Check each statement against the thread on feature scaling below: (a) The asker's attempt to treat X1 and X2 as a single variable gave the same result as the python library. (b) The reply says centering and scaling are done independently on each feature. (c) The asker wants a code snippet. Answer yes or no for each, quoting the words from the thread that settle it.

- _DOCUMENT SEGMENT_:
# # #

Reputation:
Say I have a data set like this,
X | Y |
---|---|
2000 | 900000 |
1000 | 78991891 |
9000 | 7868141891 |
8000 | 78931891 |
I can standardize the X variable part using the formula--> {X-mean(X)/std_deviation(X)}, which will feature scale the X variable values.
Now say I have a data set like this,
X1 | X2 | Y |
---|---|---|
19 | 19000 | 0 |
35 | 20000 | 1 |
26 | 50000 | 1 |
27 | 90000 | 0 |
Here my independent variables are X={X1,X2} and I want to feature scale them. How to perform feature scale on two variables together? I am not asking for a code snippet but looking for the mathematics that does it.
I have tried 2 things on my own,
I have tried calculate the standardization from the entire X1 and X2 assuming them as a single variable X, hence the mean was the summation of (X1+X2)/length(X1+X2) but this is not matching with the answer yielded by the python library.
from sklearn.preprocessing import StandardScaler as SC
sc_X=SC()
X=sc_X.fit_transform(X)
I have tried to standardize X1 and X2 separately, but that and is not also matching with the python library's output.
So my question is, How is standardization computed when we have 2 or more independent variables?
Upvotes: 0
Views: 896
Reputation: 2316
According to sklearn documentation: "Centering and scaling happen independently on each feature by computing the relevant statistics on the samples in the training set".
Here is a sample code how to check this:
import pandas as pd
from sklearn.preprocessing import StandardScaler
df = pd.DataFrame(data=[[19, 19000], [35, 20000], [26, 50000], [27, 90000]],
columns=['x1', 'x2'])
sc = StandardScaler()
sc.fit(df)
print(sc.mean_)
Upvotes: 1

# # #

- _GIVEN INFORMATION_:

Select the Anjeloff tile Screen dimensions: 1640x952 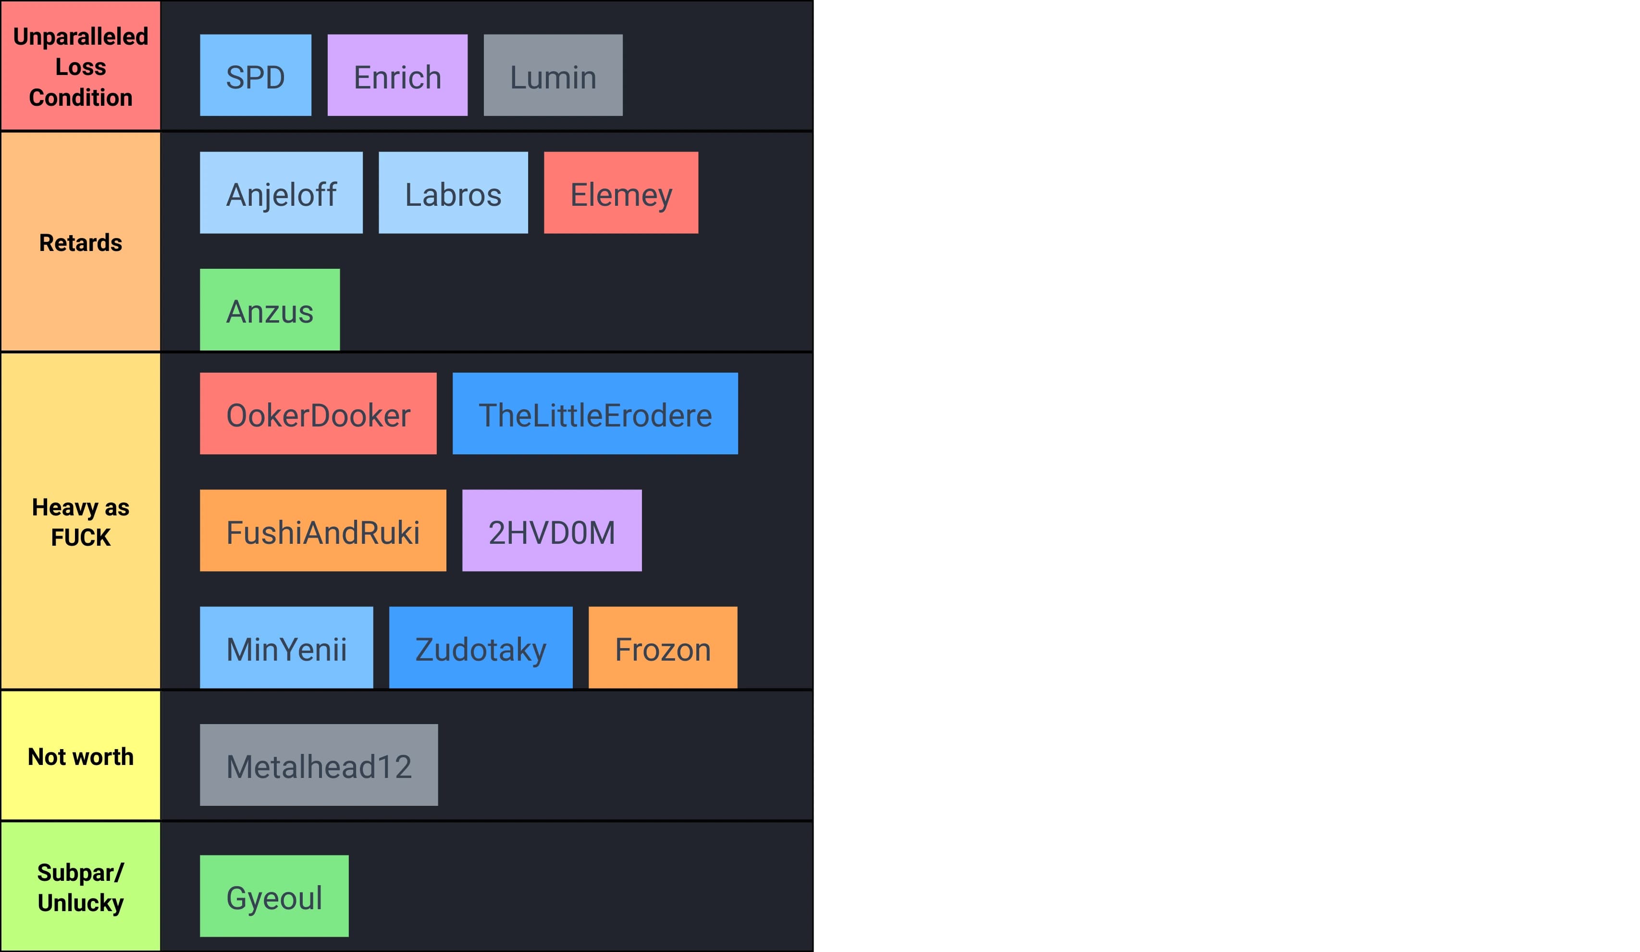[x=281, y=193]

# # #

- _TASK ANSWER_:
(a) No: "but this is not matching with the answer yielded by the python library."
(b) Yes: "Centering and scaling happen independently on each feature by computing the relevant statistics on the samples in the training set"
(c) No: "I am not asking for a code snippet but looking for the mathematics that does it."